Shaking my head, I grab my shower stuff and head into my tiny ensuite, looking forward to finding a small apartment for next year as the last time I walked into my father’s two bedroom bungalow comes to mind.

“Dad?” I say loudly, and I walk into the house, the walls and furniture blinding me.

Damn, I really wish he hadn’t allowed Christy to decorate the place in whites and blacks.

When nothing but silence greets me, I sigh. “Awesome. Your daughter is going off to college, but let’s not be home to say ‘bye and drive safe.’”

Hurt fills me, but I ignore it and head to the room that’s no longer mine.

As soon as Cooper was born, my father allowed his wife to decorate three-quarters of it for him, leaving only a small space for my bed and a dresser dad bought secondhand, giving my small walk-in closet to my brother.

They act like I’m a burden, like being born was all my fault.

I didn’t ask for my birth mother to drop me off with him, now did I? I think foster care would have been better than this life of being physically and emotionally abused.

Shaking my head, I go into what’s now Cooper’s room, grabbing the three bags I had no room for in my 1999 Ford Explorer I spent two years saving for while working at the local diner; my father refused to help buy it.

Heck, I even had to buy my own cell phone.

I look around the room and see my bed has already been dismantled, and Cooper’s toys overflowing the space.

I scoff silently.

Why did my dad take me in?

Why didn’t he sue Billy and leave me with Child Protective Services?

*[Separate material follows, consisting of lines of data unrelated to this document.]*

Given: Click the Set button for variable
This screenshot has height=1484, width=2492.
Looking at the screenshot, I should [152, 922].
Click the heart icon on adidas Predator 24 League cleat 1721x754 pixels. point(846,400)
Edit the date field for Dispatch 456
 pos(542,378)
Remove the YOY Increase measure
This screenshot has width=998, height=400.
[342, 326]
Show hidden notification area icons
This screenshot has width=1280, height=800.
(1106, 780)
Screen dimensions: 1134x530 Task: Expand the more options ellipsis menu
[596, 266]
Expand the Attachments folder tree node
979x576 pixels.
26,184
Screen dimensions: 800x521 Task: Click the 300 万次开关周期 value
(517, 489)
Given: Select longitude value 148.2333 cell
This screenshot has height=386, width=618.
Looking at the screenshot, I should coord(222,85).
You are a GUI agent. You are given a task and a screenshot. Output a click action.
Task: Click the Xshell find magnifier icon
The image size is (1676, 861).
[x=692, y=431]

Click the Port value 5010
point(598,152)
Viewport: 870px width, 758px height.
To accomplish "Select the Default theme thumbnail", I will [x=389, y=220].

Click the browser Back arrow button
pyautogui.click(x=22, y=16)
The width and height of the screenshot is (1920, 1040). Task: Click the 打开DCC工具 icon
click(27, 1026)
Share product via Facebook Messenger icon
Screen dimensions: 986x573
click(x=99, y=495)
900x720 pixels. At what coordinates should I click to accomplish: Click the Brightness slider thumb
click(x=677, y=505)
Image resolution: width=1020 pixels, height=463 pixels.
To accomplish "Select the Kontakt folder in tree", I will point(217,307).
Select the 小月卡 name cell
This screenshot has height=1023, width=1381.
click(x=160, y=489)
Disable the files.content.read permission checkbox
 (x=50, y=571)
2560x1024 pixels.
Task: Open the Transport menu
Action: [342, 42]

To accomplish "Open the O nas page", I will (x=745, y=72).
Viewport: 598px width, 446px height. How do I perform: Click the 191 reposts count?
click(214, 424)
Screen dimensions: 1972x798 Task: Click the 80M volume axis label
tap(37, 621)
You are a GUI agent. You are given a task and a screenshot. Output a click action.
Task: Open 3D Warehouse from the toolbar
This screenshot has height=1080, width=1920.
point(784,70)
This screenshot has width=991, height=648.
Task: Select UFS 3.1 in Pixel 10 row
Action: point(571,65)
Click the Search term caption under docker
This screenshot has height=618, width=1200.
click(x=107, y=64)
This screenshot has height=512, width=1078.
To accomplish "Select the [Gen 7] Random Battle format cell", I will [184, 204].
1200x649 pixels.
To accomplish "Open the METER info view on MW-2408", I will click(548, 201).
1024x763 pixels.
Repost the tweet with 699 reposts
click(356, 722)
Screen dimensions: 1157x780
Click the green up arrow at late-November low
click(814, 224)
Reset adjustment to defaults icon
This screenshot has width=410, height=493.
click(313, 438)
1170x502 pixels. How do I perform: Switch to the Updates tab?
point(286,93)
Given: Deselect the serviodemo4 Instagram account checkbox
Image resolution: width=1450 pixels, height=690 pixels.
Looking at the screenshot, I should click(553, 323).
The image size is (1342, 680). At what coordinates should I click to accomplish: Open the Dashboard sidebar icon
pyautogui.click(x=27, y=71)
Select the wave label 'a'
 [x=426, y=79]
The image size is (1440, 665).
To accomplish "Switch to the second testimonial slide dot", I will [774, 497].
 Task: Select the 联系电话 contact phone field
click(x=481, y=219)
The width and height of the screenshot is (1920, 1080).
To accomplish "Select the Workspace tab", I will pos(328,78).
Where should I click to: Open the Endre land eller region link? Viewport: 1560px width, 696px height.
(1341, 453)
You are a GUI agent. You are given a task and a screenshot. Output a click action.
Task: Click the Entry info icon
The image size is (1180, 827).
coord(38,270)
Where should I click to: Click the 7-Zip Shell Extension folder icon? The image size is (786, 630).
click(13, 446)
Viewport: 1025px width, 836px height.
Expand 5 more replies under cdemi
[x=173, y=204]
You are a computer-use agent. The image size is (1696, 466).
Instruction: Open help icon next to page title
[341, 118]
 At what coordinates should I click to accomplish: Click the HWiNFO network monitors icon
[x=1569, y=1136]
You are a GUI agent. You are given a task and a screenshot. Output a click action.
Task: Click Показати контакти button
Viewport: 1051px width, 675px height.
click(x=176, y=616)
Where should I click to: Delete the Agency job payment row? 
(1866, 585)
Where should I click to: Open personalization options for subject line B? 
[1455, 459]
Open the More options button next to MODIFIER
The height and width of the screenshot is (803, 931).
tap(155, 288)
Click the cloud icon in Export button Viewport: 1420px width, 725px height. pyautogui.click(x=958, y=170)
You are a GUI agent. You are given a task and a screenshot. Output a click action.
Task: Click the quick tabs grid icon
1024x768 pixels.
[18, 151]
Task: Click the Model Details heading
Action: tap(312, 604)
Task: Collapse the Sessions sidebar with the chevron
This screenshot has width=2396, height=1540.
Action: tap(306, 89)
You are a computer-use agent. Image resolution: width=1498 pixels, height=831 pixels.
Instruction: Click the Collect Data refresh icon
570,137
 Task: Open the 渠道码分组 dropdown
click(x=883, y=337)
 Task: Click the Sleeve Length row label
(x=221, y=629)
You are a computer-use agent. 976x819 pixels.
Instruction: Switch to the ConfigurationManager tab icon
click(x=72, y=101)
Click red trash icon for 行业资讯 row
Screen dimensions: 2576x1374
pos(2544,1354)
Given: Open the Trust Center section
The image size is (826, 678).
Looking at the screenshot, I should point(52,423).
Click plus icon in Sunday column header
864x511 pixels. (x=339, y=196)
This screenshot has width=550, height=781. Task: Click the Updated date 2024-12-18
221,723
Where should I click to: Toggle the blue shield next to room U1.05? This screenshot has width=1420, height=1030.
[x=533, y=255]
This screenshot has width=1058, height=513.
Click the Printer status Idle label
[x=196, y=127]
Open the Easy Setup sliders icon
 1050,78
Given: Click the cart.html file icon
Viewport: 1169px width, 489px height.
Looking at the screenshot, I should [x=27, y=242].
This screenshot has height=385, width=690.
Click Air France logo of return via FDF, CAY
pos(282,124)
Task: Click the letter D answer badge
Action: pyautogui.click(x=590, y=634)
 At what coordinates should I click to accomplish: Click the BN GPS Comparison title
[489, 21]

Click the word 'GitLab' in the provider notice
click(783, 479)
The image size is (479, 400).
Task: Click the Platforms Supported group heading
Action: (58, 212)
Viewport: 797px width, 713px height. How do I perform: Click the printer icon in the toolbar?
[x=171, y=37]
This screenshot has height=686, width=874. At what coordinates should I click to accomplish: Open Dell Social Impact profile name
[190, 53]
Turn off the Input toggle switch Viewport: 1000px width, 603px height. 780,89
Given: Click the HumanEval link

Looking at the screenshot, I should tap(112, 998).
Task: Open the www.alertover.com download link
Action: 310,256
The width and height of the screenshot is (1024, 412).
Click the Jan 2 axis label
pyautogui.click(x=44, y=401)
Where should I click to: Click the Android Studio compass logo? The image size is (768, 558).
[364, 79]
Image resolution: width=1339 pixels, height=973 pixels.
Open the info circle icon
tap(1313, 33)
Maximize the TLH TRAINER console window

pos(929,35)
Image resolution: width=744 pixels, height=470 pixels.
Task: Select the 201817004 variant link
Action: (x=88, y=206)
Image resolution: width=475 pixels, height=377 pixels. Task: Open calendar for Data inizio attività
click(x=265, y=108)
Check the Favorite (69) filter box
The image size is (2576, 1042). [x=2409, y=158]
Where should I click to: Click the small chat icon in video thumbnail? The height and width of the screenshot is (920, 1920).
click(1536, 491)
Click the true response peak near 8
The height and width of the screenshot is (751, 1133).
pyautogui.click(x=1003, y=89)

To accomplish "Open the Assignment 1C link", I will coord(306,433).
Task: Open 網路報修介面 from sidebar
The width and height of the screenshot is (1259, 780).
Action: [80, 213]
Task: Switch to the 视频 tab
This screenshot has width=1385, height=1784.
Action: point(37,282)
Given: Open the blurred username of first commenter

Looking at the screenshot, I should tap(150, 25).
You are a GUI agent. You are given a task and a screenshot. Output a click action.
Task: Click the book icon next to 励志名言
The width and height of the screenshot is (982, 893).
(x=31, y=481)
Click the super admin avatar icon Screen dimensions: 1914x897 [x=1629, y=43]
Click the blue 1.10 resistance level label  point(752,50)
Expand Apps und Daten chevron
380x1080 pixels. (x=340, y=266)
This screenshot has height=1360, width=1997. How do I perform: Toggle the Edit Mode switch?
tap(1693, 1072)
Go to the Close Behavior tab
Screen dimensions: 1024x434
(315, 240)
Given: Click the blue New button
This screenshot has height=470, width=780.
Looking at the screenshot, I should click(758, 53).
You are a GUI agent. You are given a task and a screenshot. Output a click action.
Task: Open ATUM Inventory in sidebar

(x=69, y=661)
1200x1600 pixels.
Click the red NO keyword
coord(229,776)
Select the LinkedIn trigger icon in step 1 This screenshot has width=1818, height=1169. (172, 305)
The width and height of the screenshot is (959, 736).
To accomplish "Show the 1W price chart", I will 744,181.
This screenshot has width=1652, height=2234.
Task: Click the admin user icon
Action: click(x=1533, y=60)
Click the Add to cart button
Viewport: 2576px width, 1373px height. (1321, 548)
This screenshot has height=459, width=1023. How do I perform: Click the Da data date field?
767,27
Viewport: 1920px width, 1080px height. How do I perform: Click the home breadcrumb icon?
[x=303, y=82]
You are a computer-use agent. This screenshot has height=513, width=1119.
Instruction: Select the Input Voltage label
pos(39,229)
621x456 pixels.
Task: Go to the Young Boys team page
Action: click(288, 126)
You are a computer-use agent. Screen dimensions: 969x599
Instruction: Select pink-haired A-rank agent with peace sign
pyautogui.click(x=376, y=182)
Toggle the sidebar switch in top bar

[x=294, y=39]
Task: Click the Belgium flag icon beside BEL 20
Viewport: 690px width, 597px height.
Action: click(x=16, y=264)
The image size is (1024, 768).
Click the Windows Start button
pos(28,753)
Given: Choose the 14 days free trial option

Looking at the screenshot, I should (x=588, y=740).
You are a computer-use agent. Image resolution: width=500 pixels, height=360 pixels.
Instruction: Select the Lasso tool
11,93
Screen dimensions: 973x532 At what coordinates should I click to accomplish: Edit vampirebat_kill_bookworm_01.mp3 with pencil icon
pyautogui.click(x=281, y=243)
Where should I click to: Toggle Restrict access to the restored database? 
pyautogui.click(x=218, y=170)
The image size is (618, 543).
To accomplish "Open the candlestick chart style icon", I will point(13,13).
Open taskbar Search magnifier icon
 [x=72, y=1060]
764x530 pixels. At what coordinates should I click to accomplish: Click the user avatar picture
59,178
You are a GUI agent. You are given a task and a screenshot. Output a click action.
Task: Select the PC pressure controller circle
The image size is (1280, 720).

My dad doesn’t want me, his wife certainly doesn’t, and my birth mom is living the dream with her rich husband and three kids.

I found her last year and confronted her. She lives in New Jersey, not even two hours away, and she told me I wasn’t welcome, that her husband didn’t know about me, and that I needed to live my life.

Safe to say, I just walked away without a fight.

You can’t force someone to want you, can you?

My focus now is New York State College and my boyfriend Chris, the only person, other than Honey, who’s been there for me when my so-called family hasn’t, well kind of anyway.